Written on Tuesday, 03 August 2010 22:06
THINK about all the things you know happens inside a footy club but no-one ever admits to.
Like, some weeks the boys are slack at training and that's why they lose. Or when your favourite mob of bum-sniffers, aerial pingpong purveyors or 11-a-side pansies can't make the finals any more, they don't try as hard.
Or perhaps the coach drops a bloke because he is leaving the club the following year. Or the players are so distracted by off-field events they stop listening to the coaching staff completely - and the coach gives up coaching them.
You watch your team every week, parting with your hard-earned. You know it's happening.
But no one ever admits to it.
The boys lost because they had plenty of commitment but their execution was down, not because they bludged at training. They aren't worried about the finals - they are taking it (yep) One Game At A Time.
And players aren't distracted by off-field dramas, are they? ''That's for the CEO and my manager to work out - I just play football.''
And all players are treated equally in the selection room - it's just that Joe Bloggs has some "niggling injuries". He hasn't been left out because he's joining the Snowtown Butchers next year.
Footy clubs have far too much to lose than to tell the truth. What if they make the finals through some mathematical miracle but admited weeks ago they were planning for next year?
When the whips are cracking, they will be held to account for the truth. It will be pinned to opposition dressingroom walls, plastered over the newspaper, turned into a sledge by that smart arse-big mouth in the other team.
"Admit nothing".
But what happens if a footy club is full of great players, a smart coach and a good culture but can't win a brass razoo? What happens if no-one cares who uses what against who because Armageddon has already happened?
Enter the Melbourne Storm.
This is a social experiment in footy club culture, ethics and honesty that we have never seen before and - hopefully - never will again.
After Craig Bellamy's side lost to South Sydney in Perth on June 26, he admitted they were lacking some hunger when games hung in the balance - because they had nothing to play for.

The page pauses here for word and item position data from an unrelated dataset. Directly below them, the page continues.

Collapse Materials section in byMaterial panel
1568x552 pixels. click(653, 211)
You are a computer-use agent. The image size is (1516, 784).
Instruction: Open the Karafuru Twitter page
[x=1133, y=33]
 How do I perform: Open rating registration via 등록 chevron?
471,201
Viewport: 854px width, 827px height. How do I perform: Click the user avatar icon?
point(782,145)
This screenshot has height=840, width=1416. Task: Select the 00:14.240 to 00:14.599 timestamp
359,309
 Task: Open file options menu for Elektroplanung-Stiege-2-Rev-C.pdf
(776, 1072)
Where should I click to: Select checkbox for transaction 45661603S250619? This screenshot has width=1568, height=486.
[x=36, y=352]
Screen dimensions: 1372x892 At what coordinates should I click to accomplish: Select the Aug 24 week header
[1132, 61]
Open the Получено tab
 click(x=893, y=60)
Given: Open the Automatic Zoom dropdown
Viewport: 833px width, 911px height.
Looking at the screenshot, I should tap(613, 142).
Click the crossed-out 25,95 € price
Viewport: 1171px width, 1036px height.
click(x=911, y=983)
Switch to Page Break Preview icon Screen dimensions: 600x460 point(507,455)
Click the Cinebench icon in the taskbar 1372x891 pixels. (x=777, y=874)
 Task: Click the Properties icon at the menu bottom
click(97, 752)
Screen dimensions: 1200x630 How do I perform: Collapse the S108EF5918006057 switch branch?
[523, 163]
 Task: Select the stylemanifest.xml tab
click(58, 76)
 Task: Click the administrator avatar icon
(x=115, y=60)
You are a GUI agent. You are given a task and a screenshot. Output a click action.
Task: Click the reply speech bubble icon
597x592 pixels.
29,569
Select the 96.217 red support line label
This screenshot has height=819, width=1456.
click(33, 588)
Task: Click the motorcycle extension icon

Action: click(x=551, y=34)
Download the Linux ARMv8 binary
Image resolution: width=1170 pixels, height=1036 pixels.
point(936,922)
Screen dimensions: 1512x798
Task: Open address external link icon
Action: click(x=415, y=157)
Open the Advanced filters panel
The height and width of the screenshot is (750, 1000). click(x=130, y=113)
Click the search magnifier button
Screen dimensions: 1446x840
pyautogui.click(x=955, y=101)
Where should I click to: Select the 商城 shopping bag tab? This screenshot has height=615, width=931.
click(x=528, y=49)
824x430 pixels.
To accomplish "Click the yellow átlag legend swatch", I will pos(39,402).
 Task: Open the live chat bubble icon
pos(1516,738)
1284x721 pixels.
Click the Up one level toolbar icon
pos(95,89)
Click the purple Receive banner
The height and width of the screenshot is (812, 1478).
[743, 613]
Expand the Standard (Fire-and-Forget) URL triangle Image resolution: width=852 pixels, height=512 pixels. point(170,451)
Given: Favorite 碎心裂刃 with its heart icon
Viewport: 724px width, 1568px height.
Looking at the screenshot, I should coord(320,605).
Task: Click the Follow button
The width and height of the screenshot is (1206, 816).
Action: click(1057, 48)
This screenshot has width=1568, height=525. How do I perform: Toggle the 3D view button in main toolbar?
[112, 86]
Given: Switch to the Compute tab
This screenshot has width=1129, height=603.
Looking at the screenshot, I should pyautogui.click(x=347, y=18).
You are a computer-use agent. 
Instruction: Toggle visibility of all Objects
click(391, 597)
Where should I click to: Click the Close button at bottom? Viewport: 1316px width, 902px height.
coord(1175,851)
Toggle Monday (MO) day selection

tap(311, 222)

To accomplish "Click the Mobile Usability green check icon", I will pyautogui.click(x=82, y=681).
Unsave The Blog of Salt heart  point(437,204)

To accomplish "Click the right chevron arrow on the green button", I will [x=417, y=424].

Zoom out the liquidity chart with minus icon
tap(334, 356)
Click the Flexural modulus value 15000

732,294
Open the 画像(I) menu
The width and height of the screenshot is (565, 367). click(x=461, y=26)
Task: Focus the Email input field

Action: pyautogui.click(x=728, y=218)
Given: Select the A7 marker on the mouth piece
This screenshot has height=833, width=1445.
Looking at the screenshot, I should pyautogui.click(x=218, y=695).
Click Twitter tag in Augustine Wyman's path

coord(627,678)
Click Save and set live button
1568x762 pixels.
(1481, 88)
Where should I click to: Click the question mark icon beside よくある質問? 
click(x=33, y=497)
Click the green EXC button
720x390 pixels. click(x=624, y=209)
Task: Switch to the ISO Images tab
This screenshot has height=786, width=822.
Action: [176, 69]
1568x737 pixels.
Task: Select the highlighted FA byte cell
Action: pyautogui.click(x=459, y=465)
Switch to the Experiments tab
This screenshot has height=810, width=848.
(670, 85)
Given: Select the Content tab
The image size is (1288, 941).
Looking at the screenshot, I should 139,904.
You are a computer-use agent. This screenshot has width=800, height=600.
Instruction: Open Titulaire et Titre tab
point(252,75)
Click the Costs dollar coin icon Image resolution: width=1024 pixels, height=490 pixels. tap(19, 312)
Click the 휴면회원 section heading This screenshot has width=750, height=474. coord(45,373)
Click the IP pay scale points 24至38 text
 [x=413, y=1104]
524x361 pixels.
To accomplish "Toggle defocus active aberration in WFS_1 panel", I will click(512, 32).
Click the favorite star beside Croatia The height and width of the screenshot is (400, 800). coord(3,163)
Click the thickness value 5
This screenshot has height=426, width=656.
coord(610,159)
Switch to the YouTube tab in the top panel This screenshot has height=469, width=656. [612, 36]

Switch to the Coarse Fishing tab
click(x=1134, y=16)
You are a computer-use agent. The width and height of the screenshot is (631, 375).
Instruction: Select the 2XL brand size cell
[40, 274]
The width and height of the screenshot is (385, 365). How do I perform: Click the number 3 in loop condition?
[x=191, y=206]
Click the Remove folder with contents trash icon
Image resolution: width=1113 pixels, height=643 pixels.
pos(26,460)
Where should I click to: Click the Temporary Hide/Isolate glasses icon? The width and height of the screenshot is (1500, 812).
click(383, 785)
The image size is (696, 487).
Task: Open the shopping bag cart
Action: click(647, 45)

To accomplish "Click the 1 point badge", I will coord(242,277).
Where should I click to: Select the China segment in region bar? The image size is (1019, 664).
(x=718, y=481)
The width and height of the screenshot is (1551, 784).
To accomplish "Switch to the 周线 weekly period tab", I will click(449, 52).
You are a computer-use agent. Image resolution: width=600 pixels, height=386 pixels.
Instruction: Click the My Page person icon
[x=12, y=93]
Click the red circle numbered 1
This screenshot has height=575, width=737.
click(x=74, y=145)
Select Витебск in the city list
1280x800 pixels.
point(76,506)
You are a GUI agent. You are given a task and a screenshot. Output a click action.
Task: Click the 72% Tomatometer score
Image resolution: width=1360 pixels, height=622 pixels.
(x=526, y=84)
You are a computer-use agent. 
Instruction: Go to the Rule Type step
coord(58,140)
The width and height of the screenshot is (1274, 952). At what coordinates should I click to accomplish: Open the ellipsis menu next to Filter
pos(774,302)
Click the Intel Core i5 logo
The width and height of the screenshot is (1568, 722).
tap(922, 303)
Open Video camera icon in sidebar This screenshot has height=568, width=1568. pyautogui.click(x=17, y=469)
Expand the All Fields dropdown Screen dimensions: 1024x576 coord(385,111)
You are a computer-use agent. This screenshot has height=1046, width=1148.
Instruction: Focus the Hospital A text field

"It's a tough situation for the players," he said. "We don't seem to have that - I don't know what the word for it is - when the game's in the balance to hang in there and scrap for everything."
On Sunday after the win against Canberra, captain Cameron Smith said he didn't feel like showing up some days but when the players didn't put in the effort during the week, they inevitably lost.
"Preparation is what wins you games - that's what we've proved to ourselves," the hooker said. "Weeks where we haven't trained so much or put in the right preparation, we've gone down by two points or four points or six points where we should have been winning those games.
"The last two weeks we've been in here watching videos and doing hour-and-a-half sessions like we used to do and we've got the result.
"It's pretty simple.''
Bellamy didn't make up injuries for Bryan Norrie and Brett White. He said he left them out to give guys like Sione Kite - who will be around in 2011 - a run.
And he said that until the Deloitte report into the salary cap rorts came out, his players basically didn't want to be coached so he didn't bother coaching them.
"I don't think the players were over-receptive to a few of the processes and systems we've got in place here,'' he said.
"I didn't want to be over-coaching them during that time because it was a waste of time for me and a waste of time for them."
Imagine admitting that! Then again, if you're in the Melbourne Storm's position, why not?
A scientist with 16 letters after his name could not come up with a more revealing social experiment than the one the NRL has performed on the Storm.
The results of the experiment? "You, the fans, were right".